Two, new, half-semester courses for the fall:
- 36-720, Statistical Network Models
- 6 units, mini-semester 1; Mondays and Wednesdays 3:00--4:20 pm, Baker Hall 235A
- This course is a rapid introduction to the statistical modeling of social, biological and technological networks. Emphasis will be on statistical methodology and subject-matter-agnostic models, rather than on the specifics of different application areas. There are no formal pre-requisites, and no prior experience with networks is expected, but familiarity with statistical modeling is essential.
- Topics (subject to revision): basic graph theory; data collection and sampling; random graphs; block models and community discovery; latent space models; "small world" and preferential attachment models; exponential-family random graph models; visualization; model validation; dynamic processes on networks.
- 36-781, Advanced Network Modeling
- 6 units, mini-semester 2; Tuesdays and Thursdays 1:30--2:50 pm, Wean Hall 5312
- Recent work on infinite-dimensional models of networks is based on the related notions of graph limits and of decomposing symmetric network models into mixtures of simpler ones. This course aims to bring students with a working knowledge of network modeling close to the research frontier. Students will be expected to complete projects which could be original research or literature reviews. There are no formal pre-requisites, but the intended audience consists of students who are already familiar with networks, with statistical modeling, and with advanced probability.
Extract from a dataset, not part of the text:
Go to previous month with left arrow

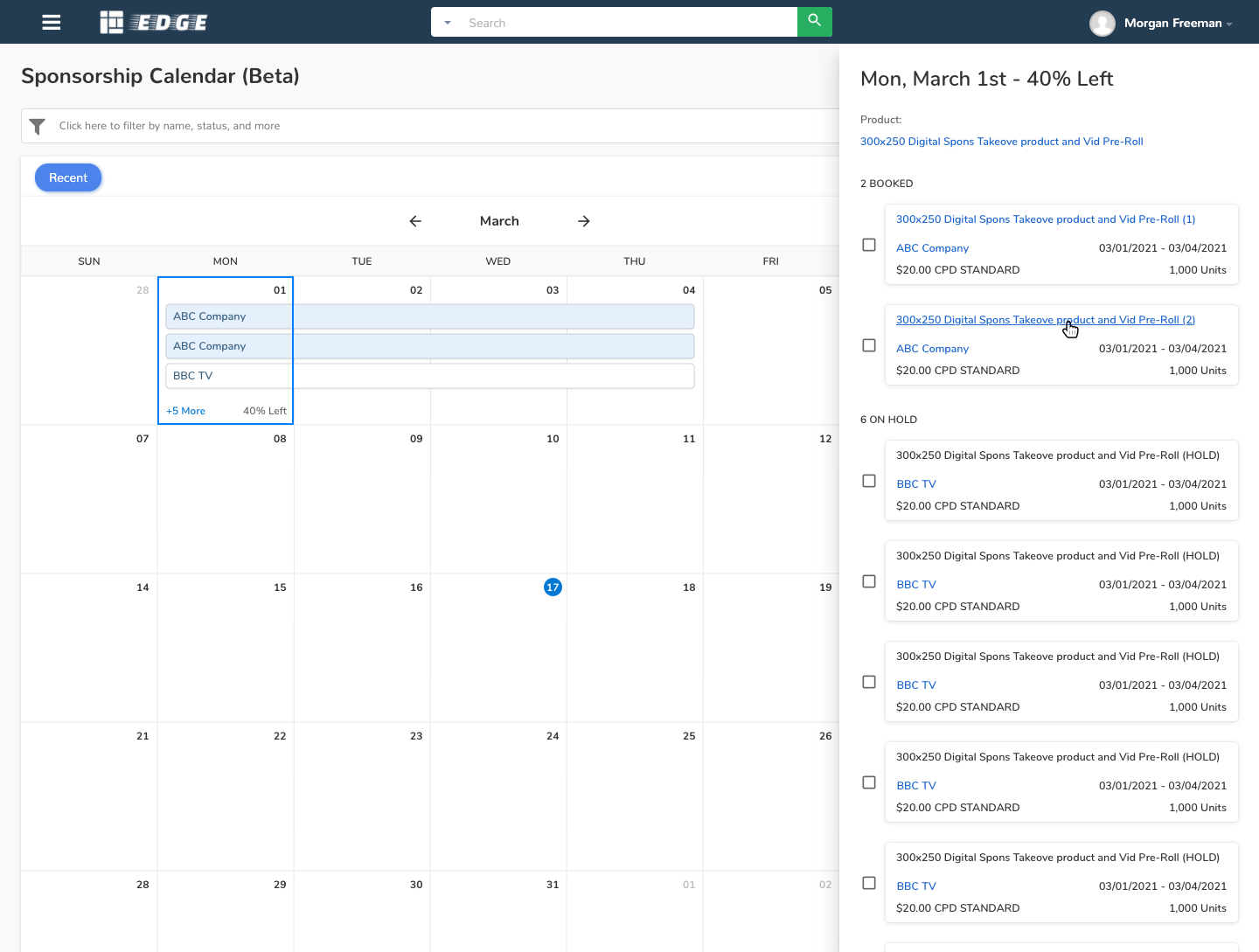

Others may find it possible to keep up, but you do so at your own risk.
- Topics (subject to revision): exchangeable networks; the Aldous-Hoover representation theorem for exchangeable network models; limits of dense graph sequences ("graphons"); connection to stochastic block models; non-parametric estimation and comparison; approaches to sparse graphs.
720 is targeted at first-year graduate students in statistics and related fields, but is open to everyone, even well-prepared undergrads. Those more familiar with social networks who want to learn about modeling are also welcome, but should probably check with me first. 781 is deliberately going to demand rather more mathematical maturity. Auditors are welcome in both classes.